Rallye-Ford von M-Sport mit VW-Besatzung

Erst Anfang Dezember hat Ford die taufrische Neuauflage des Fiesta vorgestellt. Nur zwei Wochen später wird jetzt eine WRC-Version für die Rallye-Weltmeisterschaft 2017 nachgeschoben. Wir werfen deshalb einen ersten Blick auf den Ford Fiesta RS WRC von M-Sport und die zukünftige und bereits sehr erfolgreiche Besatzung an Bord.
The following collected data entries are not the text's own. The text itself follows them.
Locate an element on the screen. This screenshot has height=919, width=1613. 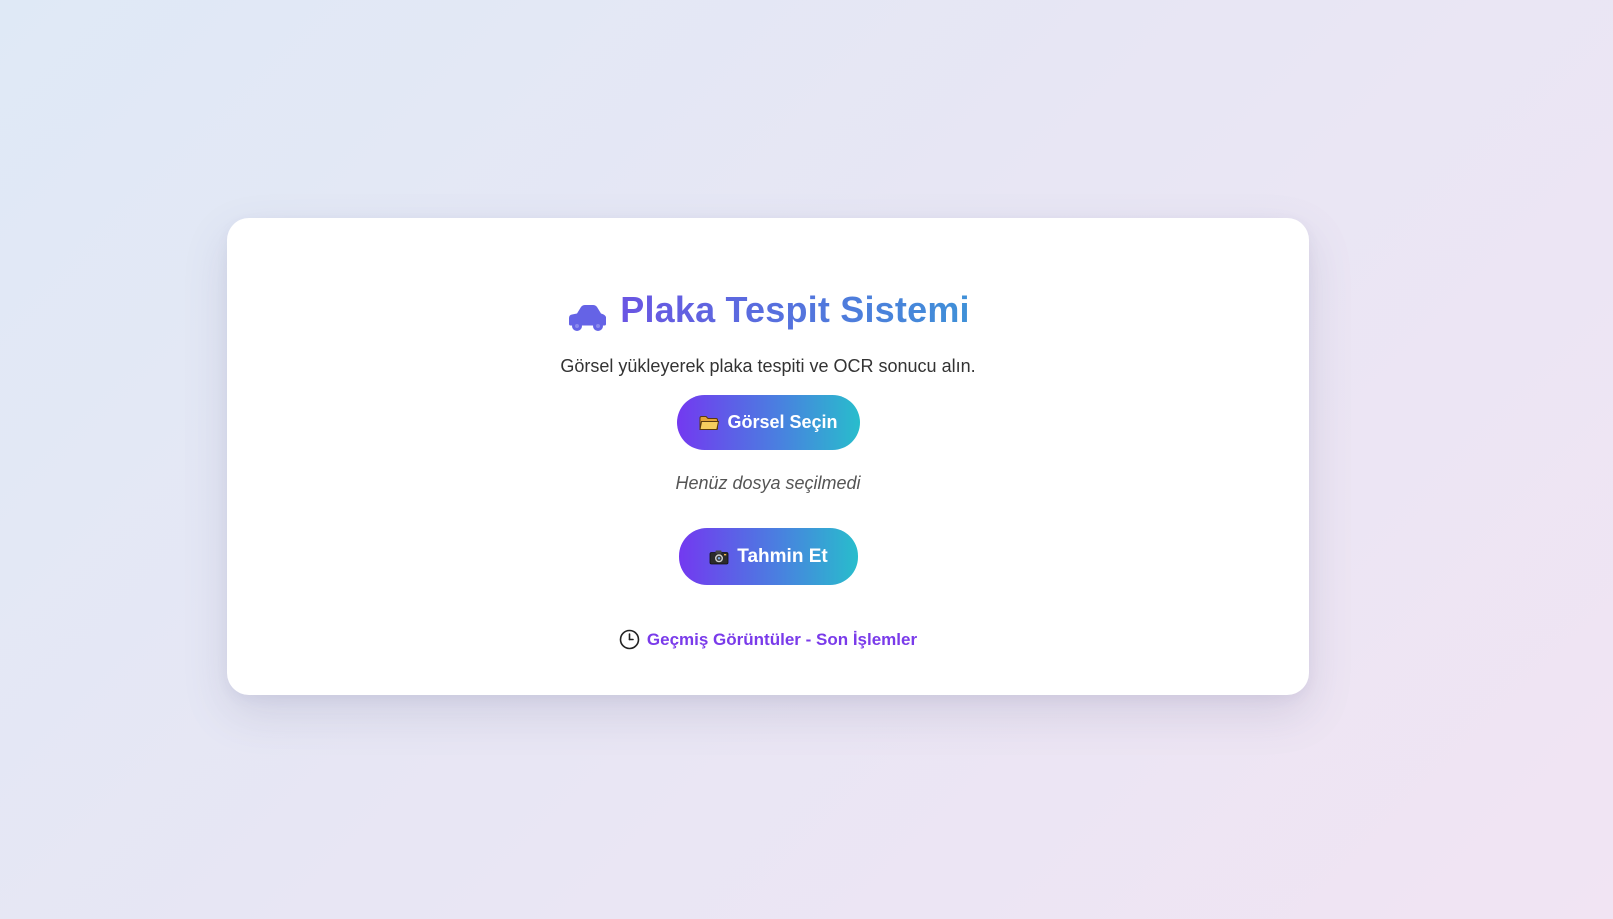
car-icon is located at coordinates (587, 317).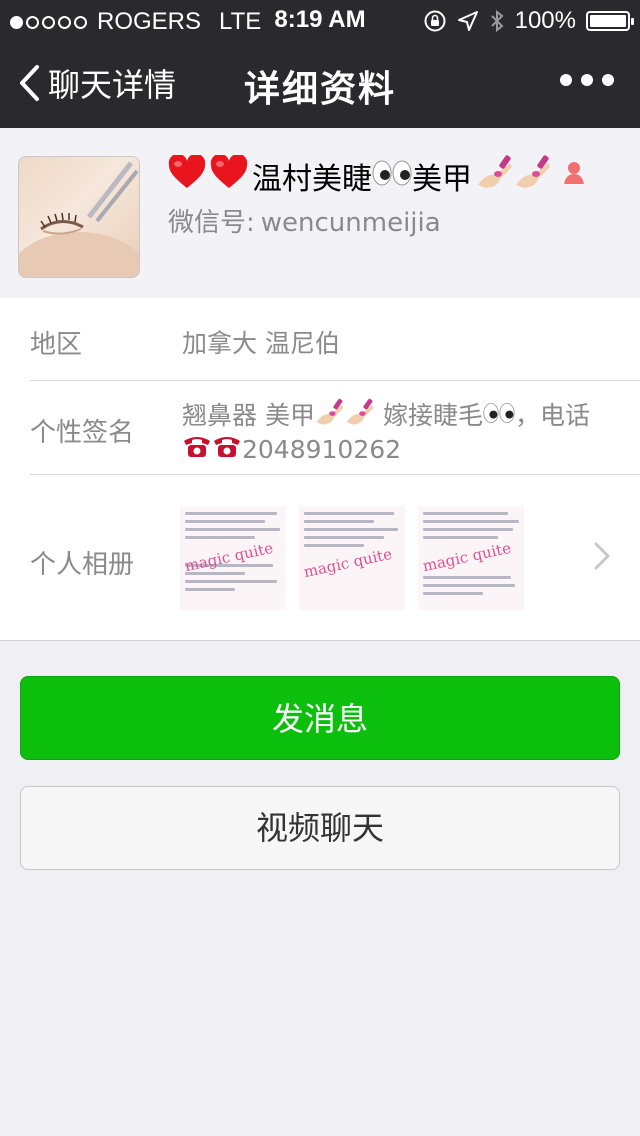 The image size is (640, 1136). What do you see at coordinates (610, 21) in the screenshot?
I see `battery-icon` at bounding box center [610, 21].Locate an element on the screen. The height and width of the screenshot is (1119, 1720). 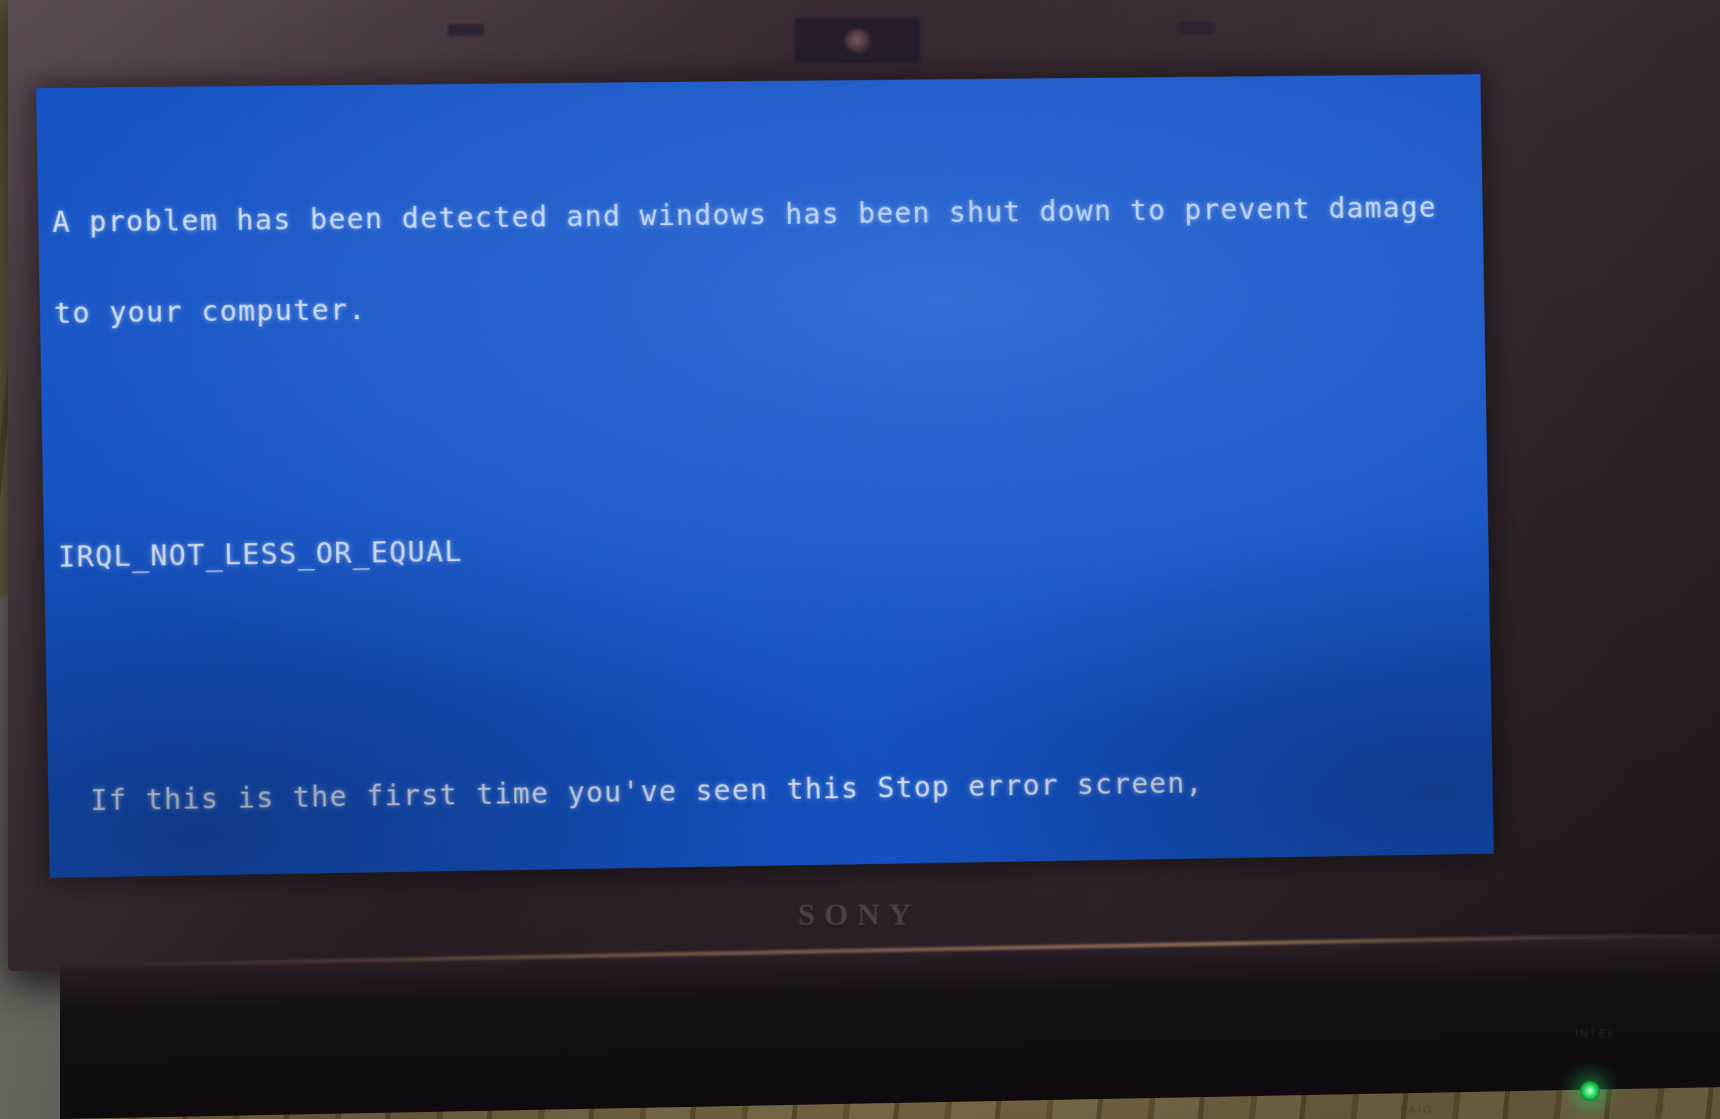
deck-label-vaio: VAIO is located at coordinates (1417, 1110).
Neue Regularien sollen für mehr Spannung sorgen
Der radikal gestaltete Fiesta RS WRC erinnert rein optisch an die entfesselten Gruppe-B-Boliden der 80er-Jahre. Doch auch unter der von mächtigen Front- und Heckflügeln gekennzeichneten Karosserie haben die M-Sport-Spezialisten kaum einen Stein auf dem anderen gelassen. Gut 95 Prozent aller Teile wurden komplett neu konzipiert oder überarbeitet. Unter der Haube sitzt ein 1,6-Liter-Vierzylinder-Turbo, der durch die neuen Regularien für 2017 nun für 380 PS und 450 Newtonmeter gut ist und sich mit lediglich 1.190 Kilogramm Leergewicht beschäftigen muss. Die Power gelangt dann über ein sequenzielles Sechsgang-Getriebe an einen Allradantrieb mit aktiv geregeltem Mitteldifferenzial.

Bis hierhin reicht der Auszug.